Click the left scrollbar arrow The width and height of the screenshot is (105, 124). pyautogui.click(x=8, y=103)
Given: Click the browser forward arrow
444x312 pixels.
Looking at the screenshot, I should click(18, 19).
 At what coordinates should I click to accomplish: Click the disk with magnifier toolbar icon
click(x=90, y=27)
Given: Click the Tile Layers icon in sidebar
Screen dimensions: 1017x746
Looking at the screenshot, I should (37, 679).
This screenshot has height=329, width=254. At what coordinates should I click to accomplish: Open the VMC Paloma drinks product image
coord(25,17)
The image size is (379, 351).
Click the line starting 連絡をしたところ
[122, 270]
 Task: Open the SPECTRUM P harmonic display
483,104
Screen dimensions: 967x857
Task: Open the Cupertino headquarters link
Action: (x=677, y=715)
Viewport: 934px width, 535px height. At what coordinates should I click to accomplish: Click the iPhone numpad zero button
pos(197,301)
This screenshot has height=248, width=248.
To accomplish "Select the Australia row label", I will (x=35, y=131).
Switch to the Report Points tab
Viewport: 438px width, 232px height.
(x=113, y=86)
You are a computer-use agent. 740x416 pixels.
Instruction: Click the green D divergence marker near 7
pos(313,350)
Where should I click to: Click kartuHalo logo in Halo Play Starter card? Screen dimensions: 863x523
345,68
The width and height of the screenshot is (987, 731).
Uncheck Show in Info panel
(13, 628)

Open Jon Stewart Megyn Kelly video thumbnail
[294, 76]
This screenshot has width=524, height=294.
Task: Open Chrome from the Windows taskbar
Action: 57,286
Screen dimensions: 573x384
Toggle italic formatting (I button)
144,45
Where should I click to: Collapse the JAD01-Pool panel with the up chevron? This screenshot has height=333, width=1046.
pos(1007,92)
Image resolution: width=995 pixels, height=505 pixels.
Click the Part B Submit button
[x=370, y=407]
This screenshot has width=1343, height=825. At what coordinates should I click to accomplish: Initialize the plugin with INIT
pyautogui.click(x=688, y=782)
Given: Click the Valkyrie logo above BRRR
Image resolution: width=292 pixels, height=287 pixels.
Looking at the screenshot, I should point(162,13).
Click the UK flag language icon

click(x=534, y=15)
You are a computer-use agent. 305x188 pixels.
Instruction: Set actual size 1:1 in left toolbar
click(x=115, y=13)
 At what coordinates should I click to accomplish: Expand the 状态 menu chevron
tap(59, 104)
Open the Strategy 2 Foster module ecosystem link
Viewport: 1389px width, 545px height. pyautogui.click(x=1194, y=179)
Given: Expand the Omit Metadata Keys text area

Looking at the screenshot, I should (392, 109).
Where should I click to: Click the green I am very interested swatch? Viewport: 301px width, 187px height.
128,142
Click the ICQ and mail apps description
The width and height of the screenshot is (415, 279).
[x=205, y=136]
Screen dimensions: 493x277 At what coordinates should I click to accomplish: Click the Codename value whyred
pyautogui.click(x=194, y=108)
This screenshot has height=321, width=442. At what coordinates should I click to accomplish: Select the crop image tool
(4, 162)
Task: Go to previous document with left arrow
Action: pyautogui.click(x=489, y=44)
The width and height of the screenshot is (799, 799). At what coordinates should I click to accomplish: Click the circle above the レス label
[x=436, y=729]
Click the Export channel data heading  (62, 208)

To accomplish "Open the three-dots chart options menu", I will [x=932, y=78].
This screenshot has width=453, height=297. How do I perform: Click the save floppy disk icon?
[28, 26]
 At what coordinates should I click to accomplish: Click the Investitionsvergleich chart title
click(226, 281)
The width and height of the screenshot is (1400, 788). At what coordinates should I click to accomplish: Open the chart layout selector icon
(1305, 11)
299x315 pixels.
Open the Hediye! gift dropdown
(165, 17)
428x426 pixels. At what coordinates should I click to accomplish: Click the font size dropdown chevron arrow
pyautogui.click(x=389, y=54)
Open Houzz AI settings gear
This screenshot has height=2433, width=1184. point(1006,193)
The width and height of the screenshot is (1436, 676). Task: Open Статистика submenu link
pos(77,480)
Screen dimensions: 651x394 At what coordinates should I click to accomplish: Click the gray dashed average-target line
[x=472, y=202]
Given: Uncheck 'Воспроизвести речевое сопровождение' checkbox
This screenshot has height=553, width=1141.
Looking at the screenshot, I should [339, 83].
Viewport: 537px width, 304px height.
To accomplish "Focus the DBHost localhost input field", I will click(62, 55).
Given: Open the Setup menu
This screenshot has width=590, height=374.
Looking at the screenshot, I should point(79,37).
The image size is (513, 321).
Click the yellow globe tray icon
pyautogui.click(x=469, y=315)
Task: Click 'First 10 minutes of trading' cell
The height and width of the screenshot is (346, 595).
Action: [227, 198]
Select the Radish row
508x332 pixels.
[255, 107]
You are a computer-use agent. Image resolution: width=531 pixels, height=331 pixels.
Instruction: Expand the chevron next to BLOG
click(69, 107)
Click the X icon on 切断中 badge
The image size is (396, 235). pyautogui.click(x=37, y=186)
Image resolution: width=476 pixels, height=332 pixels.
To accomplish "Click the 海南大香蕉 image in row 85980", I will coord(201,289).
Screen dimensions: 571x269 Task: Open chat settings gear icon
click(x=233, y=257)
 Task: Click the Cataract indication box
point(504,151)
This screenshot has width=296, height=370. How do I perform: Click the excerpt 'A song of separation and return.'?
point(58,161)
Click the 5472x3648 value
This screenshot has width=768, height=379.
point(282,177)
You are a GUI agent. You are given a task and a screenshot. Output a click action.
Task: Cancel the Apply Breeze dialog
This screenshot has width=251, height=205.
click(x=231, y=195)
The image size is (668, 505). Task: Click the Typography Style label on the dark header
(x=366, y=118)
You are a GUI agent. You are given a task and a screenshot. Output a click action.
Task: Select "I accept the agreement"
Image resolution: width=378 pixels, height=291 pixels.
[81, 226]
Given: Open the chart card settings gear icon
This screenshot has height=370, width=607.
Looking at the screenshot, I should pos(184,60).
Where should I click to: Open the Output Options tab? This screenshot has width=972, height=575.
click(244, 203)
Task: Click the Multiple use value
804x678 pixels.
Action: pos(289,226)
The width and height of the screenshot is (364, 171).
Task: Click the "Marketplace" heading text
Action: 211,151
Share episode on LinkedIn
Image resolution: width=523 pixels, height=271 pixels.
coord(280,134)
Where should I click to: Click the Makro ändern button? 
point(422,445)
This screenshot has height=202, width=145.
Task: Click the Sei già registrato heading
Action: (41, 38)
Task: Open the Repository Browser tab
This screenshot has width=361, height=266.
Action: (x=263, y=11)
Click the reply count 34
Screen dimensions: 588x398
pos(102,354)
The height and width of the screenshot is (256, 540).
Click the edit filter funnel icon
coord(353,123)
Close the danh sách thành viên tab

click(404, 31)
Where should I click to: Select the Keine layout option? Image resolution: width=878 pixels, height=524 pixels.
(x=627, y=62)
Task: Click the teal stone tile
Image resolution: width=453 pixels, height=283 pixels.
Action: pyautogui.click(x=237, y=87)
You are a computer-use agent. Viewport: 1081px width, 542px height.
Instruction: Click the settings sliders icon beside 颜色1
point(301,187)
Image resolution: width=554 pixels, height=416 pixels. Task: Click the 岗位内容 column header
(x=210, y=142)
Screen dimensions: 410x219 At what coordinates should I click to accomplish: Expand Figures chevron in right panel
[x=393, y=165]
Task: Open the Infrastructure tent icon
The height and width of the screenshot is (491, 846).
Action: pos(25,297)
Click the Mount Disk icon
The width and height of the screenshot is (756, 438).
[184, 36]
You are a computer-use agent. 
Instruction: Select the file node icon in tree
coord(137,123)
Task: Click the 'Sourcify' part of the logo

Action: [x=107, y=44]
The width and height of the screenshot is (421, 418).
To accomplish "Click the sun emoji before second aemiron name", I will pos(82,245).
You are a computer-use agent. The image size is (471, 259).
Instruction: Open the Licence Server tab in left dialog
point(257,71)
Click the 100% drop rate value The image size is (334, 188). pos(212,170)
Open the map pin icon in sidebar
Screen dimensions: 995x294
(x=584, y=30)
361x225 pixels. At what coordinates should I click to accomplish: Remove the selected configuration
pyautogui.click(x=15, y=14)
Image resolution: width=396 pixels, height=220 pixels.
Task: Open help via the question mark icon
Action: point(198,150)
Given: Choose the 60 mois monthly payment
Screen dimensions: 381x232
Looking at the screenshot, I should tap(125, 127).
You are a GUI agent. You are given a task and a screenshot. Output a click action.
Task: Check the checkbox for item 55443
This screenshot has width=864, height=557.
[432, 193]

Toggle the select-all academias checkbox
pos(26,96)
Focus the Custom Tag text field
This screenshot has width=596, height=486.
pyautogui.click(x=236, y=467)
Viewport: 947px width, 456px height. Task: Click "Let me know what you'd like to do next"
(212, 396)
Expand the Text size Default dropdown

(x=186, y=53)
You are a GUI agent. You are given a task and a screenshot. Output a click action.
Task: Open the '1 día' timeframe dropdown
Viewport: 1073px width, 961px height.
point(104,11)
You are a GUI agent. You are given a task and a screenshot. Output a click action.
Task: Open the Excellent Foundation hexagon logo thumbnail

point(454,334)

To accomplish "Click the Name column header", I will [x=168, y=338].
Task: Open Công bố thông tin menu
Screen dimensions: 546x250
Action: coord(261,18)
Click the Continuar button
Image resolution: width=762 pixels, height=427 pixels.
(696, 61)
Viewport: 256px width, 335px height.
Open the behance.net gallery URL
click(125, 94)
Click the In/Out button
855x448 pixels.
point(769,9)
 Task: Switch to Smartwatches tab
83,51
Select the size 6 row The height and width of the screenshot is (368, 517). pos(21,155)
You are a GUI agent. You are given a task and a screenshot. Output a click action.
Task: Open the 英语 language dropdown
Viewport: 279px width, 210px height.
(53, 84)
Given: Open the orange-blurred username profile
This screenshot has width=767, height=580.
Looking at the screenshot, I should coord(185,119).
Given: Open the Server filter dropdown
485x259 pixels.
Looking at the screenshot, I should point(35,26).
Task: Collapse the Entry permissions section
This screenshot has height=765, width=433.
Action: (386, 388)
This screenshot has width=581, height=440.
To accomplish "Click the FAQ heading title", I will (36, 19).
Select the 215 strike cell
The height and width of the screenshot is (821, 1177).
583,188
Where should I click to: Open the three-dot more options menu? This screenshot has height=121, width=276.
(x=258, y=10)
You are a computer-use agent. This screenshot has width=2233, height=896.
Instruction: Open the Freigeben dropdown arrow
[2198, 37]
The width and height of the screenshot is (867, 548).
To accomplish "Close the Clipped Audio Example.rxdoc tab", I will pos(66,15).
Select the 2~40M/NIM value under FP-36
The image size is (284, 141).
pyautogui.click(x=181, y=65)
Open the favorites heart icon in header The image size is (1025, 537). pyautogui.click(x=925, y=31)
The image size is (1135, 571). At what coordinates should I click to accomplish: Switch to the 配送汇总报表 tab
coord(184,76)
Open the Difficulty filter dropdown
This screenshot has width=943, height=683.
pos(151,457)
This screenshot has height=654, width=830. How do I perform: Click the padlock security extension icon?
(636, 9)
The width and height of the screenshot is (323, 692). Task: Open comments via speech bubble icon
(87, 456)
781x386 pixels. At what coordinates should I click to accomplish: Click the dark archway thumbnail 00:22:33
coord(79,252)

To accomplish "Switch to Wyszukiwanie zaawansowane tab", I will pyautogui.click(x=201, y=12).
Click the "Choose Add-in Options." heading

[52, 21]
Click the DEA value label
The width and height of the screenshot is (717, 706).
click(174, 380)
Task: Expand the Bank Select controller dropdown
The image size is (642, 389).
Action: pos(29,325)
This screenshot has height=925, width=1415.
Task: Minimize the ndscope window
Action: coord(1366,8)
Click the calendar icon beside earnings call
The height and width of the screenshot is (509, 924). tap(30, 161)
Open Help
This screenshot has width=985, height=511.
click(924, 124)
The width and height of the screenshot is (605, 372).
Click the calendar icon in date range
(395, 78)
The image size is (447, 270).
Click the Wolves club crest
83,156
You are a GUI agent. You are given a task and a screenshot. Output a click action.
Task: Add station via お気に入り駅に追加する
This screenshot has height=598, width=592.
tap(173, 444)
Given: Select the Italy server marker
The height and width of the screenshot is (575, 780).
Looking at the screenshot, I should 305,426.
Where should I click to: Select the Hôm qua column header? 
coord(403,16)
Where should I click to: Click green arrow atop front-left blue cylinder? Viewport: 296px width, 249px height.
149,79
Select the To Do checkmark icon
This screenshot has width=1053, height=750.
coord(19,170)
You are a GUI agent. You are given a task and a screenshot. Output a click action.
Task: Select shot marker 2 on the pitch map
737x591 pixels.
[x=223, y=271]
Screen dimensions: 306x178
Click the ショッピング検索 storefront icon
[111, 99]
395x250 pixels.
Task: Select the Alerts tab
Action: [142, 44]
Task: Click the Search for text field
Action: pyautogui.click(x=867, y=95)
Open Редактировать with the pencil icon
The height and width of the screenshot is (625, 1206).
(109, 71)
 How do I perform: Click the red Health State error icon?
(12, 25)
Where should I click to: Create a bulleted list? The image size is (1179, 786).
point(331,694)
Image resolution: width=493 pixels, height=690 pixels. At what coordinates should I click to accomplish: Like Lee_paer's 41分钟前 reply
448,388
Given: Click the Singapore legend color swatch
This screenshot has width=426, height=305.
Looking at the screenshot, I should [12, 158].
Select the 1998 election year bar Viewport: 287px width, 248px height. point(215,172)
▬▬▬▬▬▬▬▬▬▬
YOUR INSTRUCTIONS
When a line of the data holds the string "sidebar", pick it out and copy it.

COMPLETED TASK
Given: Click the Tile Layers icon in sidebar
Open the map pin icon in sidebar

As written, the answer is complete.